Information given START

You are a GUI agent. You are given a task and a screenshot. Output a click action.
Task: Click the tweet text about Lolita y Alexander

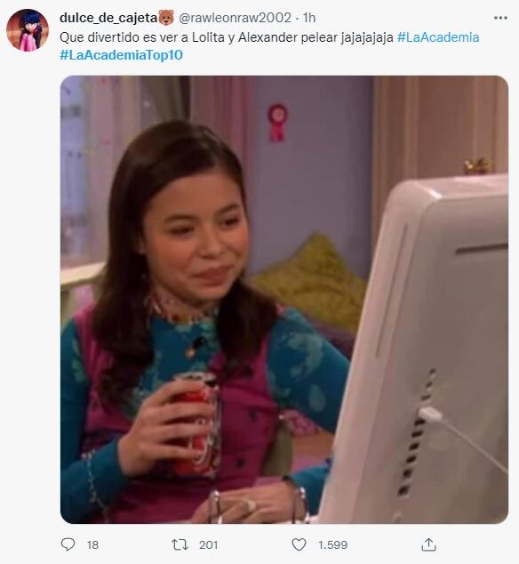[227, 37]
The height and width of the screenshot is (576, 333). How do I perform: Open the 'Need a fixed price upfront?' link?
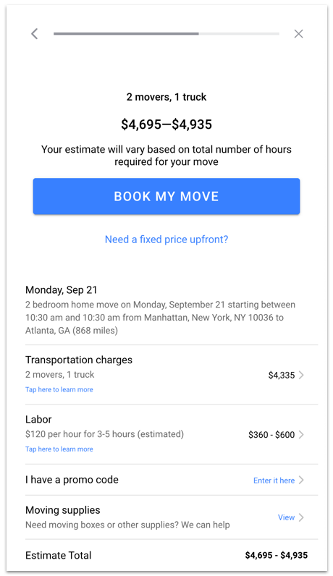(167, 240)
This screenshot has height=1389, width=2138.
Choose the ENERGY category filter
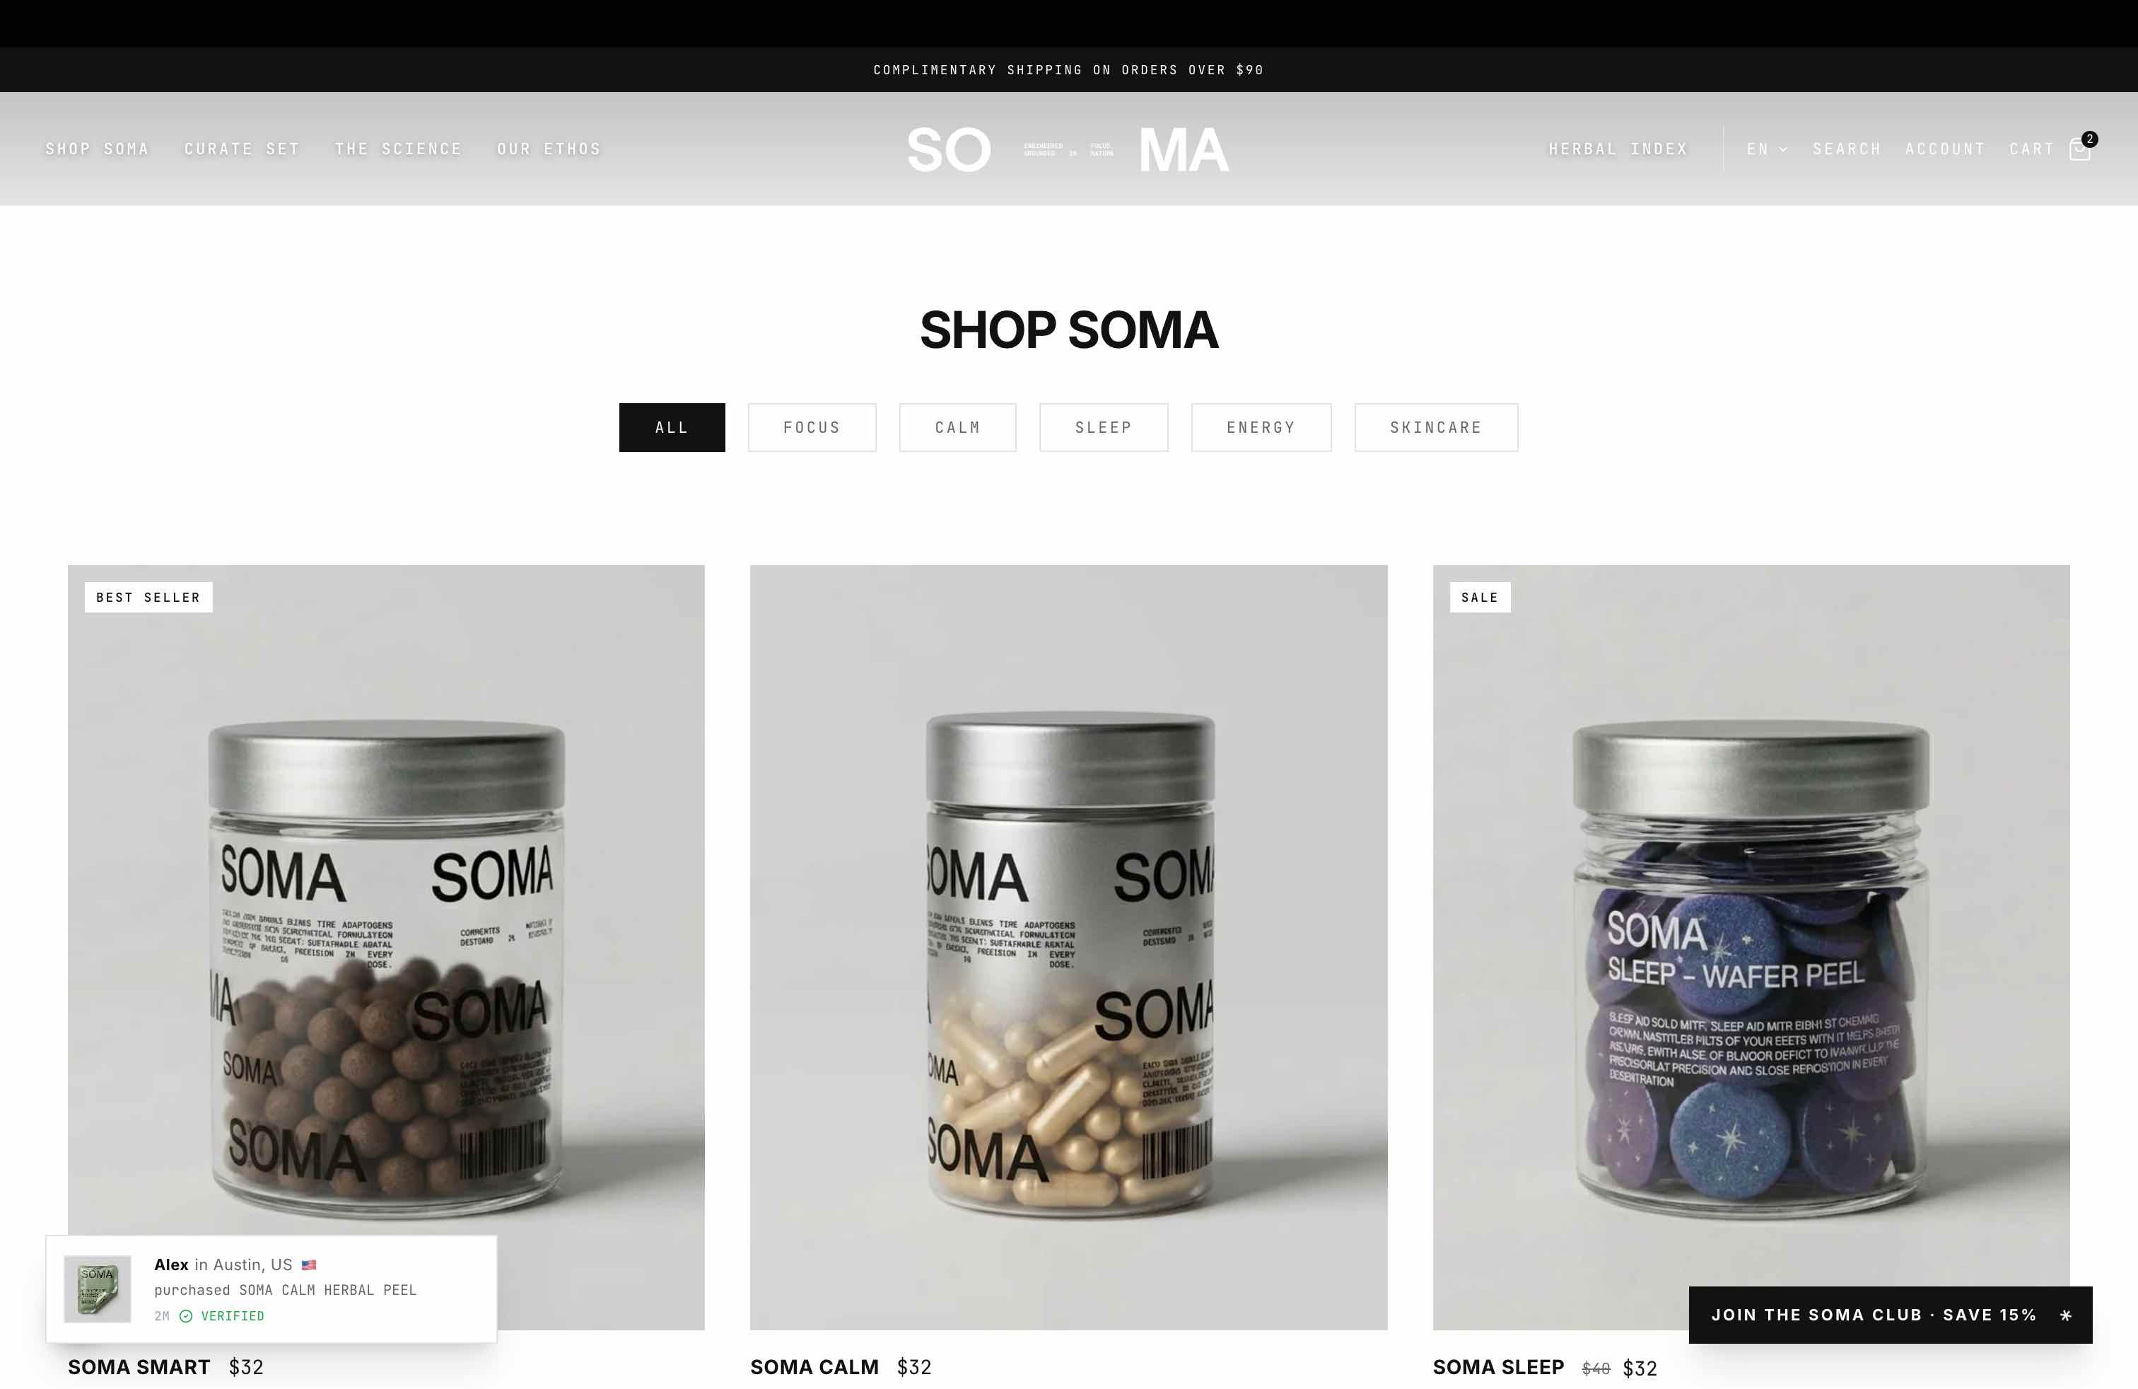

Information given END

Copy all of the data above exactly. Leave out every picture.

#### [Exercise response]
You are a GUI agent. You are given a task and a screenshot. Output a click action.
Task: Click the tweet text about Lolita y Alexander

[227, 37]
The height and width of the screenshot is (576, 333). How do I perform: Open the 'Need a fixed price upfront?' link?
(167, 240)
This screenshot has height=1389, width=2138.
Choose the ENERGY category filter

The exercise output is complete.